A few bacteria, however, do infect both humans and animals. The best studied of these is Campylobacter. Almost all cases of ciprofloxacin resistant campylobacteriosis diagnosed in Denmark (the country in which use of antibiotics as growth promoters has longest been banned) are in people who have eaten chicken imported into Denmark, not locally raised. Other studies, also in Europe, show that, while one is more likely to pick up a Campylobacter from organic free-range chicken, that Campylobacter is much less likely to be antibiotic resistant. There is similar evidence around antibiotic resistant Salmonella.
For some other intestinal organisms, such as the strains of Escherichia coli that cause urinary tract infection, there is somewhat weaker evidence linking resistance to animal husbandry practices.
For non-enteric organisms (for example Staphylococcus aureus), there is little or no evidence that animal husbandry practices affect resitance rates in humans.
Whatever happens on the farm, the biggest risks are in the intensive care units of hospitals (everyone on antibiotics, tubes in every orifice, lots of care procedures done by staff too busy to disinfect their hands before and after every patient contact, even though they know they should).
The spread of antimicrobial resistance requires not only the antimicrobial selective pressure which comes from the use and abuse of antibiotics, but also circumstances which allow for spread from one host to another, whether through poor food hygiene, poor household hygiene or lapses in hospital infection control. Only addressing both selective pressure AND spread do we have any hope of slowing the rise of resistance.
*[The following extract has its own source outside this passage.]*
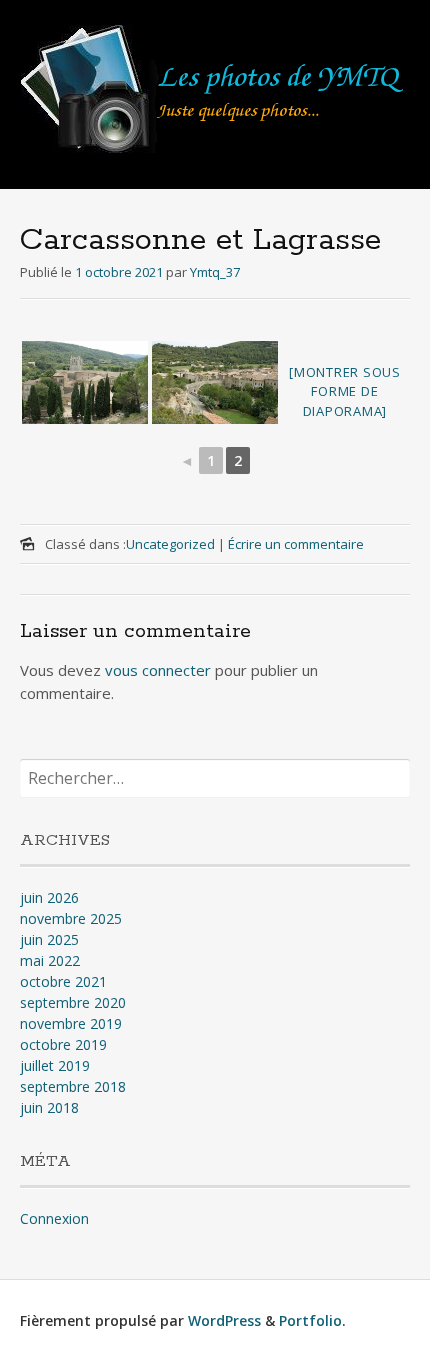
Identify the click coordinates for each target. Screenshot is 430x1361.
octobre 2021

A bit off topic, but the third generation cephalosporin most used by New Zealand GPs will almost certainly be ceftriaxone, given as a single intramuscular injection for treatment of gonorrhoea. Only around three years ago, the first line drug would have been a single tablet of ciprofloxacin. When the gonococcus becomes resistant to third generation cephalosporins, there is no easy next option. A few such horribly resistant strains have been reported from Japan. They have still been susceptible enough to be treated with a higher dose of ceftriaxone – given by intravenous infusion – but for how much longer?

By: gander

gander — Mon, 26 Oct 2009 01:47:34 +0000

Wally, which generation a cephalosporin, or any other antibiotic, belongs to doesn’t determine its value. Few of the infections a GP will likely see in his practice should be treated with a third-generation cephalosporin – but many of them could be treated with a first-generation. For some infections good old penicillin G from 1942 is still the best drug.

I’d like to know for what indications the manufacturer was encouraging the vets to use a 3rd generation cephalosporin, though. That does ring alarm bells.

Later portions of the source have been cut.